Quirky and quixotic, the works of artist Lucile Stephens are sure to bring a smile to your face, or at least make you go, “Huh?”
“Art is my life,” says Lucile. “I couldn’t function without it.” Now that she’s retired (she taught art in public schools for 25 years, after graduating from the University of Georgia with an advanced degree in art education), she relishes the role of being a full-time artist. Several days each week, she makes her way from her farmhouse in the middle of a pasture near Arden to her studio in the River Arts District.
To what does she attribute her talent? “It seems everyone in my family was an artist,” says Lucile. “My mother had a music degree but taught art, as the schools where she lived had no music programs.” Her younger sister, too, became an art teacher. And one of her three daughters is a sculptor.
Lucile lived for 50 years in Cornelia, Georgia. After retiring from teaching, she moved first to St. Simon’s Island in Georgia, and later to Jacksonville Beach, Florida. “After a while, I grew tired of that. I wanted to move to New York City, but I decided I couldn’t afford it.” But she knew she wanted to live in “an arty town” as she describes it, and so she chose to move to the Asheville area.
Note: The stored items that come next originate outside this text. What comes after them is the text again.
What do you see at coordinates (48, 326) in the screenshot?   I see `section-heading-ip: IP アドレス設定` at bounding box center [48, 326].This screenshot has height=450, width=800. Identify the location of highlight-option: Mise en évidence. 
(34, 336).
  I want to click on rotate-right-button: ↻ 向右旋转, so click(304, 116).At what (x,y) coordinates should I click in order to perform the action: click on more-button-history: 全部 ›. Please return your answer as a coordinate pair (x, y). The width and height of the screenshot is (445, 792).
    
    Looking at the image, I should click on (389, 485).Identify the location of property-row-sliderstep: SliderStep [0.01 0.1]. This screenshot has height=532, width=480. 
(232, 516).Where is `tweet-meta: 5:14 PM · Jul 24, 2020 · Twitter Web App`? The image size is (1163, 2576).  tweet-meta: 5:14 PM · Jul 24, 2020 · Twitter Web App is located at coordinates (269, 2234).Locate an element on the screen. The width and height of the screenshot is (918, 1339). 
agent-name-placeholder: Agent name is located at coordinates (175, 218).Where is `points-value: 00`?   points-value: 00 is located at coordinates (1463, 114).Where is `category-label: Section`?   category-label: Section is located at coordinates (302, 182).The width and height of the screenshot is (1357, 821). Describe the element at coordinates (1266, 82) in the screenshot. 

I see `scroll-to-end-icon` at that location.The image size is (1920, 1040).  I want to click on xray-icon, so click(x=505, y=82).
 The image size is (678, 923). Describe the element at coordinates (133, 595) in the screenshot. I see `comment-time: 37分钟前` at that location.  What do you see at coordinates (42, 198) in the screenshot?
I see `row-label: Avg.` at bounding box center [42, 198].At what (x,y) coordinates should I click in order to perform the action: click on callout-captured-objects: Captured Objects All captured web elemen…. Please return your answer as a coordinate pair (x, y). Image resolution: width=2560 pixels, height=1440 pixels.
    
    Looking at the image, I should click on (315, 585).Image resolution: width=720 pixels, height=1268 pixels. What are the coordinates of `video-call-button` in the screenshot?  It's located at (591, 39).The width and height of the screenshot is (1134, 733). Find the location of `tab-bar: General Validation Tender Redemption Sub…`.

She had an interest in welding and so began attending several different trade schools. “When I started some 20 years ago, I was the only woman in the welding class,” says Lucile. “By the time I’d finished going, about half of the students were women.”
Her eyes light up when you ask where she finds the material with which she makes her sculptures. “We have two wonderful junkyards right here in the River Arts District,” she exclaims. Adding, “I love to weld!” The junkyards, she says, are treasure troves of bits and pieces and bases for her works. “Nothing excites me more than a twisted pile of rusty steel in a junkyard.”
She also creates pieces in clay. “I worked at Odyssey for three years and did a lot of glazing. Now, however, most of my pieces are fired without glazing.” And she paints. “I don’t do much in oils as I don’t have a good ventilation system where I live,” says Lucile. “So most of what I use are acrylics.”
But back to the quirkiness of her works. The headless chicken titled “Did I Forget Something?” for example. Or her new series “Book Rests”—clay figures draped lazily over books she’s purchased at garage sales. Where do these ideas come from? “I guess my whole family has a twisted sense of humor,” says Lucile, her eyes twinkling as though there’s another joke in there. “We’re always making something different out of some- thing someone said.”
Lucile Stephens is a sculptor and a painter, a welder and a wit. Stop by and meet the artist, and enjoy her works on display at Constance Williams Gallery at the CURVE studios & garden in the River Arts District.